* Goal
Reproduce the entries between the line containing "Task: Click the Create" and the line containing "Action: pyautogui.click(x=461, y=689)", inclusive, with their requests. Multiply every click coordinate in the answers by 2 and round to whole numbers, rounding halves up.

* Materials provided
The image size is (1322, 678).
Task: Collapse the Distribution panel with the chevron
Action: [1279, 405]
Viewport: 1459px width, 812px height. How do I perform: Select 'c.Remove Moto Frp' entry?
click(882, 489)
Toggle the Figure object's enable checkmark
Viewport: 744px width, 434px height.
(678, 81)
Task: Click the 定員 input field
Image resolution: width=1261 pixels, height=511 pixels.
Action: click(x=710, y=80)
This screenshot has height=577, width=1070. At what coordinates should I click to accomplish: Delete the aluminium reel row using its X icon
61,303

==

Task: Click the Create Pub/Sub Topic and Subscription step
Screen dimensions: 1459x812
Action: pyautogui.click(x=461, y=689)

...

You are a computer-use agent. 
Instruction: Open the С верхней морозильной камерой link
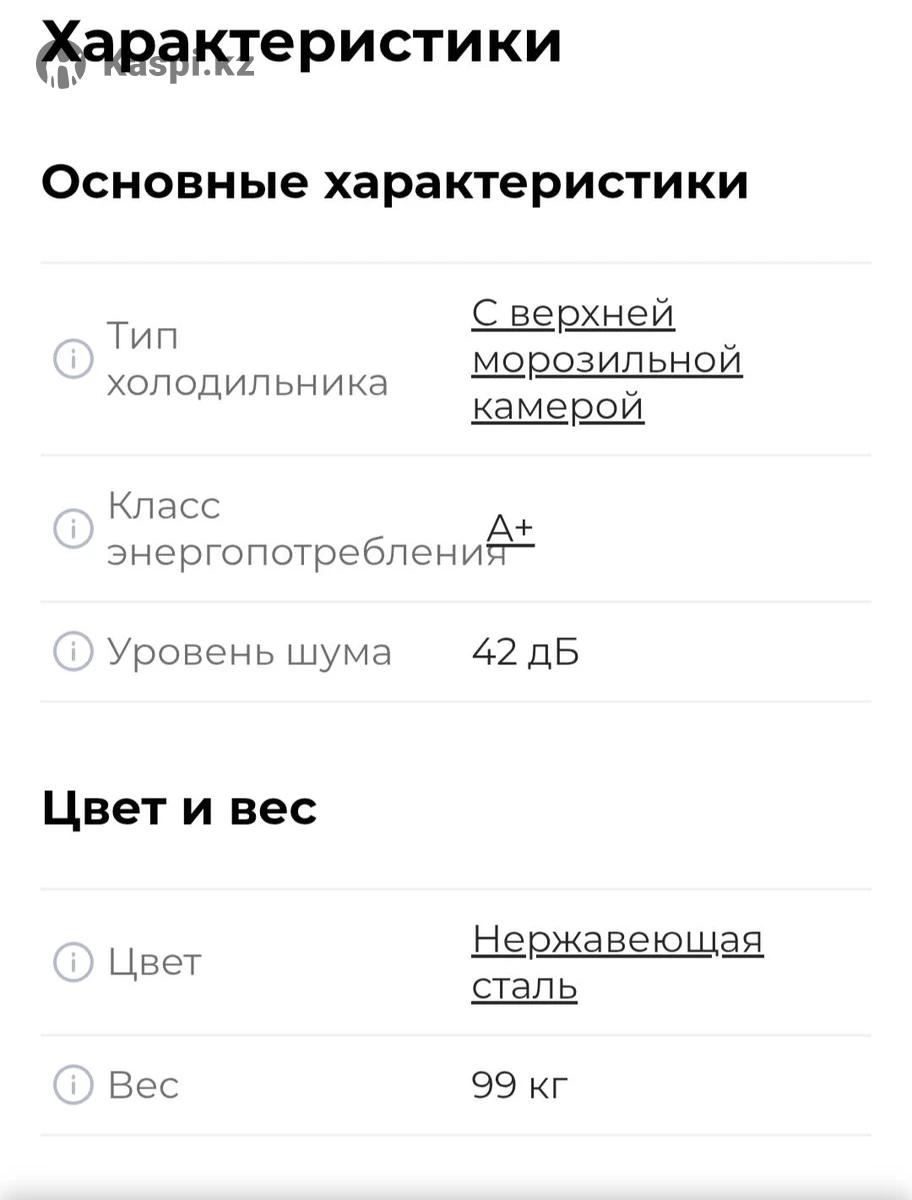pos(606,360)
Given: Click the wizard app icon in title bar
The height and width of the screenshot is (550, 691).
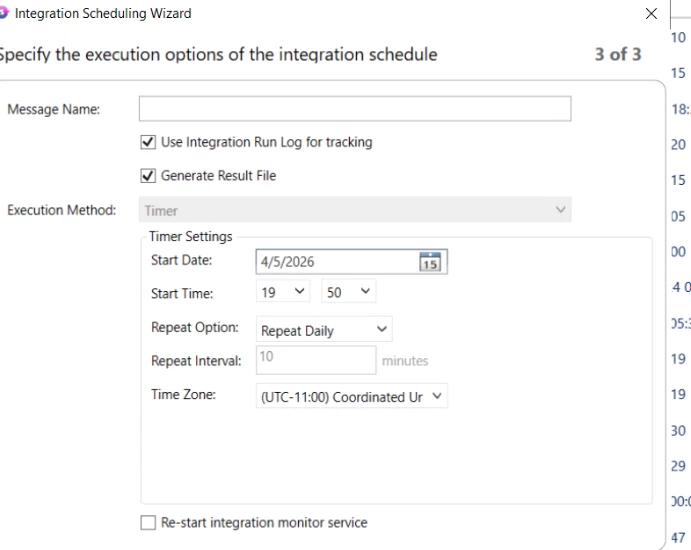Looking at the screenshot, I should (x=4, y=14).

* Response to this task
Task: Click the Create Pub/Sub Topic and Subscription step
Screen dimensions: 1459x812
Action: pyautogui.click(x=922, y=1378)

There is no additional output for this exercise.